Using a custom embedFn / embed_fn:
- No OpenAI dependency required.
- Install and configure whichever embedding provider you choose.
- Your function must return a plain list/array of floats (the embedding vector). All vectors in one EcoAI instance must have the same dimension.
Dashboard behavior
When semantic caching is active:
- The Cache hits card shows both totals: e.g.
8 semantic · 42 exact - The Prompts page → Semantic filter shows only semantic hits
- The Prompts page → Exact filter shows only exact hits
Excluding specific calls
Multimodal requests are automatically excluded. To bypass semantic matching for a specific text call, call the underlying provider client directly:
// JS — bypasses EcoAI entirely for this call
const response = await openai.chat.completions.create({ model: 'gpt-4o', messages: [...] });# Python — same idea
response = client.chat.completions.create(model="gpt-4o", messages=[...])Roadmap: A per-call override (
ecoai: { semantic: false }) is planned so you can bypass semantic matching without leaving theecowrapper. Until then, call the underlying client directly.
Storage of embeddings
Embeddings do not survive restarts
Embeddings are stored in-memory only — they are not persisted to SQLite or Redis. After a process restart:
- All your cached responses remain intact.
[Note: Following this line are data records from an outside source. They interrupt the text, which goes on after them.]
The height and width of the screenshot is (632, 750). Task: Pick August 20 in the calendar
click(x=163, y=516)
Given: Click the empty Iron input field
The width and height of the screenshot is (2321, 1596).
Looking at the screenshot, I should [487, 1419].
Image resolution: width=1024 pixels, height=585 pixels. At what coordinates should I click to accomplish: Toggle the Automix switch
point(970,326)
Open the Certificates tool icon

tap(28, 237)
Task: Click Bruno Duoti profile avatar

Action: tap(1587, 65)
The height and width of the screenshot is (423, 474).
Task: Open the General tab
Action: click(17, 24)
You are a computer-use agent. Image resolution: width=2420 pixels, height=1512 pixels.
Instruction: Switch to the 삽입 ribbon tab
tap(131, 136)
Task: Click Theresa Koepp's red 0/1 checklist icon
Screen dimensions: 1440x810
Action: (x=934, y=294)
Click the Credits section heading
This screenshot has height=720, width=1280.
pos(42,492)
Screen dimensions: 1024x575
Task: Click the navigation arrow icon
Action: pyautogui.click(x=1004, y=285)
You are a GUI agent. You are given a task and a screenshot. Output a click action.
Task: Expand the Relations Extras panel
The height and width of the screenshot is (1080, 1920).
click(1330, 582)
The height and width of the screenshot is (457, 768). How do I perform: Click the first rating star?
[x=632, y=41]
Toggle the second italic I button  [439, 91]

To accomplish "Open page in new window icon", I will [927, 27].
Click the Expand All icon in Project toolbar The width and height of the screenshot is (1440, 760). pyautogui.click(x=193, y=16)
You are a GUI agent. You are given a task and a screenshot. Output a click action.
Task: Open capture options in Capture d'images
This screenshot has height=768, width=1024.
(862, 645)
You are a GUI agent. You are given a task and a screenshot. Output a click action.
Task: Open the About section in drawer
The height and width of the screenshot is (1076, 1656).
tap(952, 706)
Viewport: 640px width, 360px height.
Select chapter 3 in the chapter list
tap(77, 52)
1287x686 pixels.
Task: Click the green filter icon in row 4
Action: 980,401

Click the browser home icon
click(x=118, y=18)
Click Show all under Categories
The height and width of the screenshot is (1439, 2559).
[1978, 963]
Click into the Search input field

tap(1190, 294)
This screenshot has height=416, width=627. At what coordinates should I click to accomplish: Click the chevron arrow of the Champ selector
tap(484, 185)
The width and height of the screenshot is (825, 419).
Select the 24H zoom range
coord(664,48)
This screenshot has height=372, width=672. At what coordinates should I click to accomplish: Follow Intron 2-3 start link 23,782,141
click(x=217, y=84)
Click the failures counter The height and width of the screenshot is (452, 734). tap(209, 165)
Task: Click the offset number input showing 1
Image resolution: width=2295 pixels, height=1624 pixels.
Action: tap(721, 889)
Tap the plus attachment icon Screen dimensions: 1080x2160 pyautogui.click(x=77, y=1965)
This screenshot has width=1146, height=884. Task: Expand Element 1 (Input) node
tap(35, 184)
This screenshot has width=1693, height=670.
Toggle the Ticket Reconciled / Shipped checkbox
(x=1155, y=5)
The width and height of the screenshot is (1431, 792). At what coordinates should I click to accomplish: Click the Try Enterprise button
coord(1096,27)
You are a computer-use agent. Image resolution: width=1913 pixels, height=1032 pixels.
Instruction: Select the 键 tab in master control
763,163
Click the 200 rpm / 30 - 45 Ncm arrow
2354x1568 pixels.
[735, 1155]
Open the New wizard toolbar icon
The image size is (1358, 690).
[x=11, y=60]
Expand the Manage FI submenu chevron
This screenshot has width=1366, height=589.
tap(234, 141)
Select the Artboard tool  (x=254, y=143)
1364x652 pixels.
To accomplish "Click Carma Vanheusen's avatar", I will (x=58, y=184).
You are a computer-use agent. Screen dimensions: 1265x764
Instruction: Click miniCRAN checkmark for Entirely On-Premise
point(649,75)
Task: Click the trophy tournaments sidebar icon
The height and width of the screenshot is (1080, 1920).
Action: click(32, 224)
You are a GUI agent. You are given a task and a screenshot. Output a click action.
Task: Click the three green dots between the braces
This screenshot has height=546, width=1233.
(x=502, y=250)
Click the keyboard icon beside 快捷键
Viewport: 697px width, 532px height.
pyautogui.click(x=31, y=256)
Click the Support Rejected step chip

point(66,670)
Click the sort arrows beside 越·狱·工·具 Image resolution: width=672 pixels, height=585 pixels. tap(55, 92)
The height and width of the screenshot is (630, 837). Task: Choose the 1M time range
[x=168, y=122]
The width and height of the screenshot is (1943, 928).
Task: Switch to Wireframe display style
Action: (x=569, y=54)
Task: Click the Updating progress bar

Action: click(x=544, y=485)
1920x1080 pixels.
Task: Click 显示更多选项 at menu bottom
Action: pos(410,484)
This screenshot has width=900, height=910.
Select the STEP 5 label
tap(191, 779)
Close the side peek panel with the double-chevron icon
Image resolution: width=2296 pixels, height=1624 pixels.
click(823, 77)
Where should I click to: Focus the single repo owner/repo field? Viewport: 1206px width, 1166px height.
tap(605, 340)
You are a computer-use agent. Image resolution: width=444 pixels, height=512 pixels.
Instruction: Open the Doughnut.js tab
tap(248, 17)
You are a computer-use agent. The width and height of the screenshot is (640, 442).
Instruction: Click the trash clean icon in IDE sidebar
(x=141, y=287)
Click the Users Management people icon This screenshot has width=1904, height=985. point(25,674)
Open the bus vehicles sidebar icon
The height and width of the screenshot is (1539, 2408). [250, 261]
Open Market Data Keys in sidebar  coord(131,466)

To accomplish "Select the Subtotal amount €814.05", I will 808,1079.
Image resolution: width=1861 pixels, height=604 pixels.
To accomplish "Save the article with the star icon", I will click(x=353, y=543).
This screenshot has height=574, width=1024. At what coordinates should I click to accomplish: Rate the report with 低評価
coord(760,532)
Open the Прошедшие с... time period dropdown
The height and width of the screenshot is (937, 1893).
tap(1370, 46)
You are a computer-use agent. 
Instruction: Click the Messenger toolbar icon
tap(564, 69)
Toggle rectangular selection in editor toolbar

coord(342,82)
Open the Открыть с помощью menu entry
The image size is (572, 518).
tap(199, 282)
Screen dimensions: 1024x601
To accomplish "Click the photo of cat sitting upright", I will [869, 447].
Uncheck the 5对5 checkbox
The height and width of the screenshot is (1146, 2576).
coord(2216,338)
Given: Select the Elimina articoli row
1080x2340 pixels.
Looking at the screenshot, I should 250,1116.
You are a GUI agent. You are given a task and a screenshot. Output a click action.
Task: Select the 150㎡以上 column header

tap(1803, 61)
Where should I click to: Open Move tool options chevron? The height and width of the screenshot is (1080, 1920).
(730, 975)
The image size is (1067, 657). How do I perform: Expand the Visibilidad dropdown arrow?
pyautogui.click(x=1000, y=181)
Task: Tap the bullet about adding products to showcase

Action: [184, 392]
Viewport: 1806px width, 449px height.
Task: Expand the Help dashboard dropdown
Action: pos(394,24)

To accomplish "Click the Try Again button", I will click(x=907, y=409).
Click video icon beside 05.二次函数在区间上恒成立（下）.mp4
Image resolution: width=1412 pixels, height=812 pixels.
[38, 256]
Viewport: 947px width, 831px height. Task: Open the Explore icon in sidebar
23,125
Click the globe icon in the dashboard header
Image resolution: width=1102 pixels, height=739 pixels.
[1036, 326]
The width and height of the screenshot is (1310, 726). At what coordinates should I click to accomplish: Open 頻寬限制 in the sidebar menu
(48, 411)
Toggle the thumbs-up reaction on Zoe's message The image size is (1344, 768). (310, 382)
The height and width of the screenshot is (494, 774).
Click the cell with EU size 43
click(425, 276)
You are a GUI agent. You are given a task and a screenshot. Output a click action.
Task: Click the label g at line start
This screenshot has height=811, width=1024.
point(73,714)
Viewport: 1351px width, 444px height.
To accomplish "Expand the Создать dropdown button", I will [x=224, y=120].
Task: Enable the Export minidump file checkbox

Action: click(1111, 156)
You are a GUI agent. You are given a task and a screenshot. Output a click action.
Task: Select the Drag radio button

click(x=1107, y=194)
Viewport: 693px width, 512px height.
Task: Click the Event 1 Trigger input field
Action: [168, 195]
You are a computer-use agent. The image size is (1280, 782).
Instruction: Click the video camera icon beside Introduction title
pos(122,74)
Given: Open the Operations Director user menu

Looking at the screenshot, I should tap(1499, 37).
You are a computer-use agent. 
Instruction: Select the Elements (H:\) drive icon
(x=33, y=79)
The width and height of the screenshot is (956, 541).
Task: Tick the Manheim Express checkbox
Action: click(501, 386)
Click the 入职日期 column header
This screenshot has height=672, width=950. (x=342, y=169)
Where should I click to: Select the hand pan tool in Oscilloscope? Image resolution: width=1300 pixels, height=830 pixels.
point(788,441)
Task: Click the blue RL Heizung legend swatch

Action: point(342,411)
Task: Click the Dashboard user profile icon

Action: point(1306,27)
- The embedding index is empty. Semantic matching rebuilds gradually as new calls come in — each cache miss regenerates and stores the embedding.
In practice this means your semantic hit rate may dip briefly after a restart before recovering. Your exact-match hit rate is unaffected.
In multi-process deployments, each process builds its own embedding index independently. Use Redis storage so cached responses are shared across processes — but expect each process to rebuild its own in-memory embedding index over time.